------ INFORMATION GIVEN ------

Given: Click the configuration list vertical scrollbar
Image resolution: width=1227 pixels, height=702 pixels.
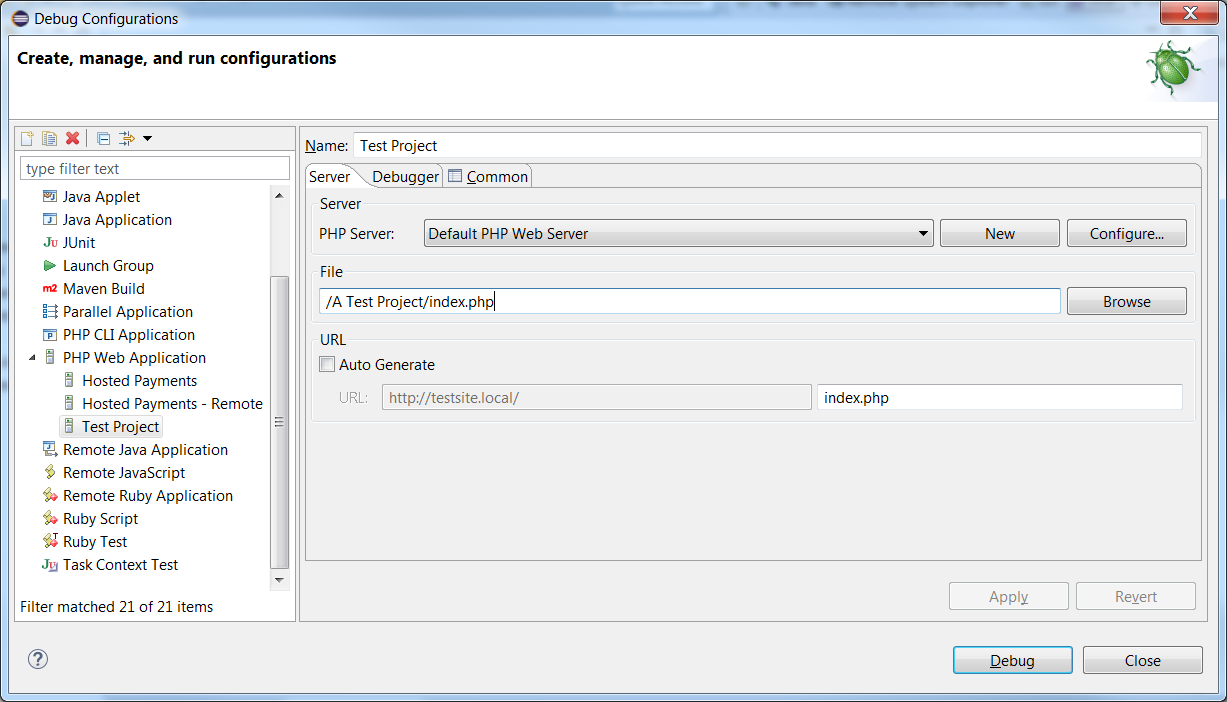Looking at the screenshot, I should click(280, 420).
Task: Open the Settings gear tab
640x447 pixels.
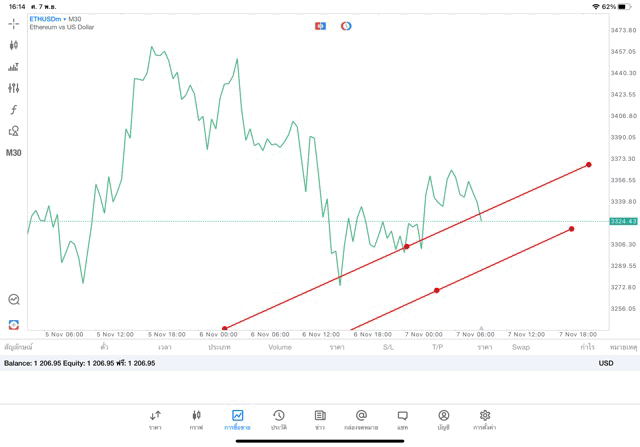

------

YOUR TASK -
Any picture in the material is to be dropped; the rest is repeated exactly.

EXERCISE OUTPUT -
Given: Click the configuration list vertical scrollbar
Image resolution: width=1227 pixels, height=702 pixels.
Looking at the screenshot, I should click(280, 420).
Task: Open the Settings gear tab
640x447 pixels.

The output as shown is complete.